**WHAT IS BEING ASKED**
Retyping the records exactly is the whole task.

**DATA RECORDS**
···
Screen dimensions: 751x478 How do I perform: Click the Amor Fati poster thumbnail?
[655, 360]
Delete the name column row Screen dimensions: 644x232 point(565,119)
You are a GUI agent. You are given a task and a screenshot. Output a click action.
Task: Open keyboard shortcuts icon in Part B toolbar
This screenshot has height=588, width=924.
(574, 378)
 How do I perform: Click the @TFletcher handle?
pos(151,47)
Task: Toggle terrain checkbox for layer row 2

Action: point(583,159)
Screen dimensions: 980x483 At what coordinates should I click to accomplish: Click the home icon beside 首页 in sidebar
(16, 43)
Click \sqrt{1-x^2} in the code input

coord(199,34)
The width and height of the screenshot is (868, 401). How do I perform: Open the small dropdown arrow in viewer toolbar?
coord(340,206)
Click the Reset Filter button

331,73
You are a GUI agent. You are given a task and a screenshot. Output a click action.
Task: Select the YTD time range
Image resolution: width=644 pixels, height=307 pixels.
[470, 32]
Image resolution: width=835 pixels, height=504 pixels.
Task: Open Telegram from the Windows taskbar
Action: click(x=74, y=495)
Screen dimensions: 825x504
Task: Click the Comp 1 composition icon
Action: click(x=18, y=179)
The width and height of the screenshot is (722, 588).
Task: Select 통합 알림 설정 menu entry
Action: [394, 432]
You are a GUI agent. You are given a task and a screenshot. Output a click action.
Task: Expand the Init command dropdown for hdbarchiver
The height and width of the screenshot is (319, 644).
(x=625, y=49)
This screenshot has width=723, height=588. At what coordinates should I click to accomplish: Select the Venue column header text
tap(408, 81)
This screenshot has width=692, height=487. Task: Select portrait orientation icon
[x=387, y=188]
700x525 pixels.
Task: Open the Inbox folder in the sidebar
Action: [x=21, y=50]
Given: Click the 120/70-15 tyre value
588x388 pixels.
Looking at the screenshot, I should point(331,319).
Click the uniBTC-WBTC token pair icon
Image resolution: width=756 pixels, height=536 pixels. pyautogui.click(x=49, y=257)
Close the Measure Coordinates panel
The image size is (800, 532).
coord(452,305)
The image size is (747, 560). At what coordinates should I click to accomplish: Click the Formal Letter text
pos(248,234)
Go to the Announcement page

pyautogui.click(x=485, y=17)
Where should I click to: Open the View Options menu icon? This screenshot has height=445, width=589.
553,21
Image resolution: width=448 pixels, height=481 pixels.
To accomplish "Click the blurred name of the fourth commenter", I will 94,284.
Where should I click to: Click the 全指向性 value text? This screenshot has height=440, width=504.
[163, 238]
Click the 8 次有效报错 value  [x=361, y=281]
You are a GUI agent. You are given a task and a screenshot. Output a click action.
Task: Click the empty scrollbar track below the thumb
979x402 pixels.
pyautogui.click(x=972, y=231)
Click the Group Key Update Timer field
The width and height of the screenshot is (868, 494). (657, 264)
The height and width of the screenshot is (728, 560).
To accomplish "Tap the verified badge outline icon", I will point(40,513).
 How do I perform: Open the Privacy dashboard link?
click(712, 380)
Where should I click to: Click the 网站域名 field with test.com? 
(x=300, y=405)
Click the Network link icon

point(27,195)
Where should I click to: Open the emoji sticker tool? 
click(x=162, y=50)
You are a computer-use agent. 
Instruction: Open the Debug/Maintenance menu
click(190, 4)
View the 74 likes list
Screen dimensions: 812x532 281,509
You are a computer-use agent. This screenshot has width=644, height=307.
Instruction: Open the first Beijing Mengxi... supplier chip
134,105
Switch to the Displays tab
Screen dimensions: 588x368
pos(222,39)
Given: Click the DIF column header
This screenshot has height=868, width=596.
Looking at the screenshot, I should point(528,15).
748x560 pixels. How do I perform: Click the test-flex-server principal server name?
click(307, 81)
···
**WRITTEN ANSWER**
Screen dimensions: 751x478 How do I perform: Click the Amor Fati poster thumbnail?
[655, 360]
Delete the name column row Screen dimensions: 644x232 point(565,119)
You are a GUI agent. You are given a task and a screenshot. Output a click action.
Task: Open keyboard shortcuts icon in Part B toolbar
This screenshot has height=588, width=924.
(574, 378)
 How do I perform: Click the @TFletcher handle?
pos(151,47)
Task: Toggle terrain checkbox for layer row 2

Action: point(583,159)
Screen dimensions: 980x483 At what coordinates should I click to accomplish: Click the home icon beside 首页 in sidebar
(16, 43)
Click \sqrt{1-x^2} in the code input

coord(199,34)
The width and height of the screenshot is (868, 401). How do I perform: Open the small dropdown arrow in viewer toolbar?
coord(340,206)
Click the Reset Filter button

331,73
You are a GUI agent. You are given a task and a screenshot. Output a click action.
Task: Select the YTD time range
Image resolution: width=644 pixels, height=307 pixels.
[470, 32]
Image resolution: width=835 pixels, height=504 pixels.
Task: Open Telegram from the Windows taskbar
Action: click(x=74, y=495)
Screen dimensions: 825x504
Task: Click the Comp 1 composition icon
Action: click(x=18, y=179)
The width and height of the screenshot is (722, 588).
Task: Select 통합 알림 설정 menu entry
Action: [394, 432]
You are a GUI agent. You are given a task and a screenshot. Output a click action.
Task: Expand the Init command dropdown for hdbarchiver
The height and width of the screenshot is (319, 644).
(x=625, y=49)
This screenshot has width=723, height=588. At what coordinates should I click to accomplish: Select the Venue column header text
tap(408, 81)
This screenshot has width=692, height=487. Task: Select portrait orientation icon
[x=387, y=188]
700x525 pixels.
Task: Open the Inbox folder in the sidebar
Action: [x=21, y=50]
Given: Click the 120/70-15 tyre value
588x388 pixels.
Looking at the screenshot, I should point(331,319).
Click the uniBTC-WBTC token pair icon
Image resolution: width=756 pixels, height=536 pixels. pyautogui.click(x=49, y=257)
Close the Measure Coordinates panel
The image size is (800, 532).
coord(452,305)
The image size is (747, 560). At what coordinates should I click to accomplish: Click the Formal Letter text
pos(248,234)
Go to the Announcement page

pyautogui.click(x=485, y=17)
Where should I click to: Open the View Options menu icon? This screenshot has height=445, width=589.
553,21
Image resolution: width=448 pixels, height=481 pixels.
To accomplish "Click the blurred name of the fourth commenter", I will 94,284.
Where should I click to: Click the 全指向性 value text? This screenshot has height=440, width=504.
[163, 238]
Click the 8 次有效报错 value  [x=361, y=281]
You are a GUI agent. You are given a task and a screenshot. Output a click action.
Task: Click the empty scrollbar track below the thumb
979x402 pixels.
pyautogui.click(x=972, y=231)
Click the Group Key Update Timer field
The width and height of the screenshot is (868, 494). (657, 264)
The height and width of the screenshot is (728, 560).
To accomplish "Tap the verified badge outline icon", I will point(40,513).
 How do I perform: Open the Privacy dashboard link?
click(712, 380)
Where should I click to: Click the 网站域名 field with test.com? 
(x=300, y=405)
Click the Network link icon

point(27,195)
Where should I click to: Open the emoji sticker tool? 
click(x=162, y=50)
You are a computer-use agent. 
Instruction: Open the Debug/Maintenance menu
click(190, 4)
View the 74 likes list
Screen dimensions: 812x532 281,509
You are a computer-use agent. This screenshot has width=644, height=307.
Instruction: Open the first Beijing Mengxi... supplier chip
134,105
Switch to the Displays tab
Screen dimensions: 588x368
pos(222,39)
Given: Click the DIF column header
This screenshot has height=868, width=596.
Looking at the screenshot, I should point(528,15).
748x560 pixels. How do I perform: Click the test-flex-server principal server name?
click(307, 81)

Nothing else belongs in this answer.